What makes the case particularly intriguing is the identity of one of the victims: William Crawford of Bellevue Crescent, Edinburgh. Was this a relative? Another branch of the Crawford family that had made its way to Edinburgh? A business associate? A rival? The records do not say, but the fact that Alexander sent threatening letters to someone who shared his surname suggests a family quarrel, a dispute over inheritance, or some other intimate grievance that had festered into criminality.
The outcome of the trial is not recorded in the documents we have. Did Alexander serve time in prison? Was he fined? Was he struck off the rolls of writers, his professional career ended? Did Elizabeth stand by him, or did the scandal prove too much for a respectable Edinburgh matron to bear? We do not know.
Alexander’s story is a reminder that the Crawfords who stayed in Scotland did not all prosper, and that respectability could be as fragile as it was hard-won.

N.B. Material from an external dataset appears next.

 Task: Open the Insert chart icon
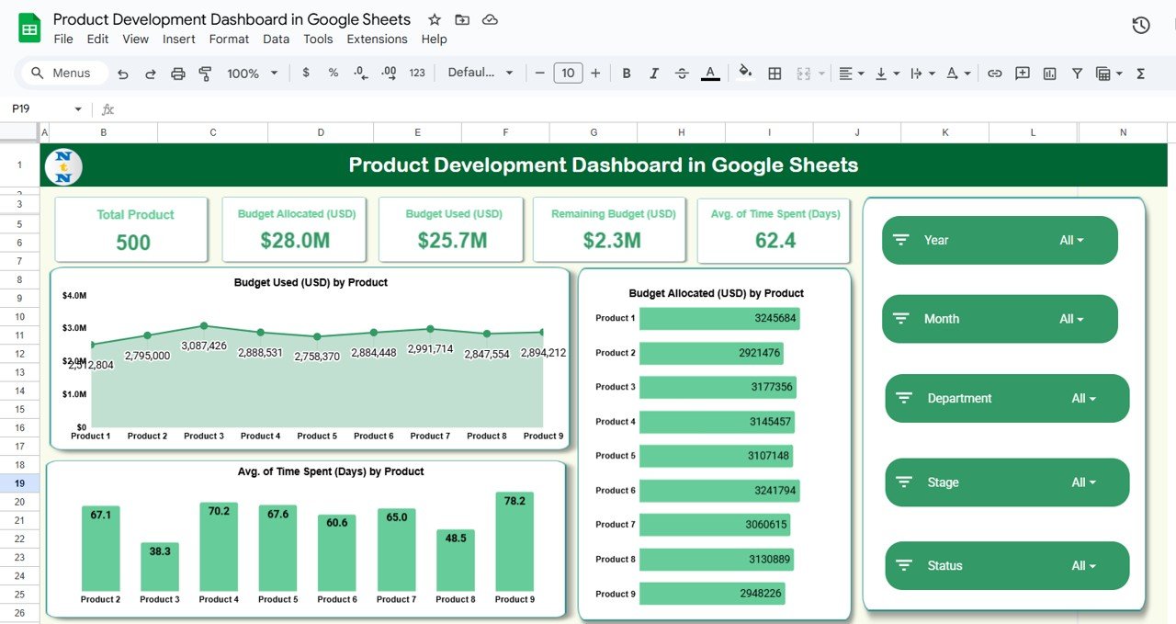click(x=1049, y=73)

While his cousins in Australia were building new lives on the goldfields, Alexander was entangled in the old world’s complications, the law, property, reputation, and the weight of expectations that could crush as easily as elevate.

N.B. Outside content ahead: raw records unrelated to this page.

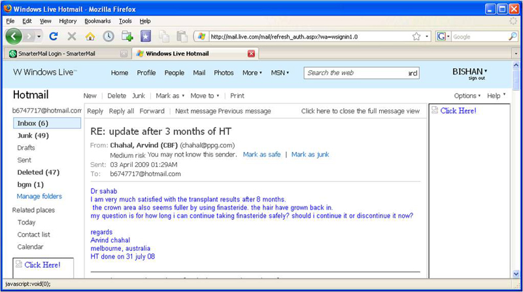523x292 pixels.
Task: Click the vertical scrollbar down arrow
Action: [x=517, y=275]
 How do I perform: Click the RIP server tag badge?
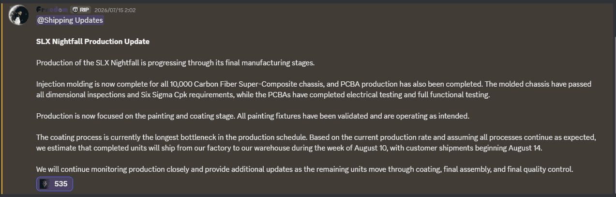point(80,10)
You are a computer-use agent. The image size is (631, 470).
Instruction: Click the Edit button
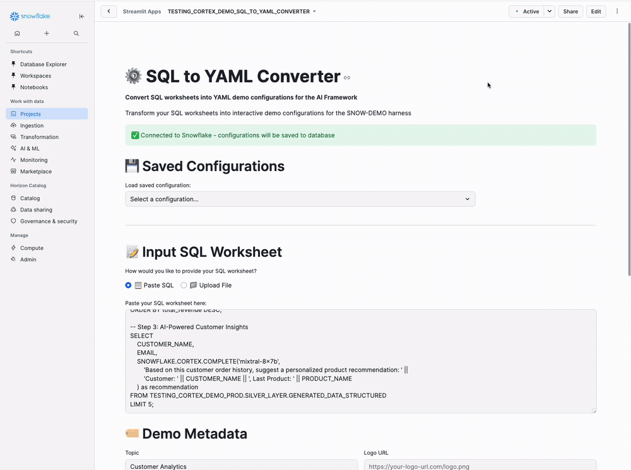click(x=596, y=11)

George Walter Crawford: Lost to History
George Walter Crawford, born 11th April 1800 and baptized six days later at Kirktown of Inverallan, was named for his grandfather George and his uncle Walter, a traditional Highland naming pattern that tied him to both generations of the family. He was born in the same year that his grandfather wrote his final despairing letter to Sir James Grant, in the same year that the old bleacher’s health was failing and the linen industry of Grantown was entering its death throes.

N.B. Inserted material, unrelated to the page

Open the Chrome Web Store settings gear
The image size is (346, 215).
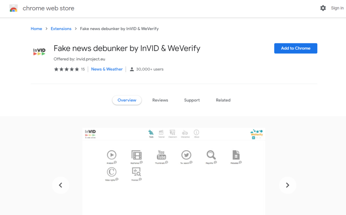point(323,8)
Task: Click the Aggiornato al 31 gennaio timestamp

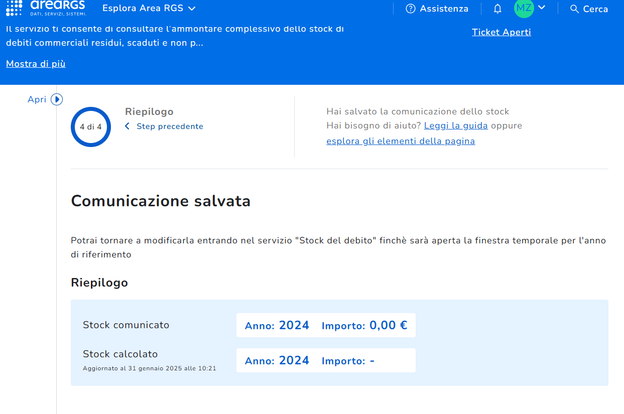Action: click(149, 368)
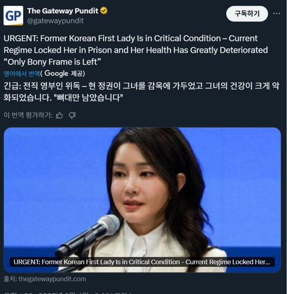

After that baptismal record, George Walter Crawford disappears completely from history.
We do not know if he married. We do not know what occupation he pursued. We do not know if he had children, or where he lived, or when and where he died. He is a ghost, a name in a parish register and nothing more.
This silence is itself significant. It suggests that George Walter did not rise to professional status like his brother Alexander, there are no legal directories, no property records, no court cases to mark his passage through the world. It suggests he did not emigrate to Australia or America, as his cousins did, there are no shipping manifests, no colonial records. It suggests he did not remain in the immediate area of Inverallan, the local records, carefully kept by parish ministers, contain no marriage or death for a George Walter Crawford of the right age.
Perhaps he moved to one of Scotland’s industrial cities, Glasgow, Dundee, Aberdeen, and was swallowed up in the anonymity of urban working-class life. Perhaps he died young, in his twenties or thirties, before establishing himself in any trade or profession. Perhaps he emigrated to England or Ireland and his records are lost among the millions who made such moves in the early nineteenth century.
Or perhaps, like his father Joseph, he simply lived a quiet, unremarkable life that left no trace beyond his children, and if he had children, we have not yet found them.
The contrast between the two brothers is striking. Alexander, whose life is documented through legal records, property records, marriage records, and criminal proceedings, a life lived in the public sphere of Edinburgh’s professional classes. George Walter, who appears once in the baptismal register of Kirktown of Inverallan and then vanishes as completely as if he had never been born.
Both fates were possible in early nineteenth-century Scotland. One could rise, as Alexander did, into the professional middle class, and risk everything in a moment of poor judgment or despair. Or one could disappear into the mass of working people whose lives, however full and meaningful to themselves and those who knew them, left no documentary trace for historians to follow.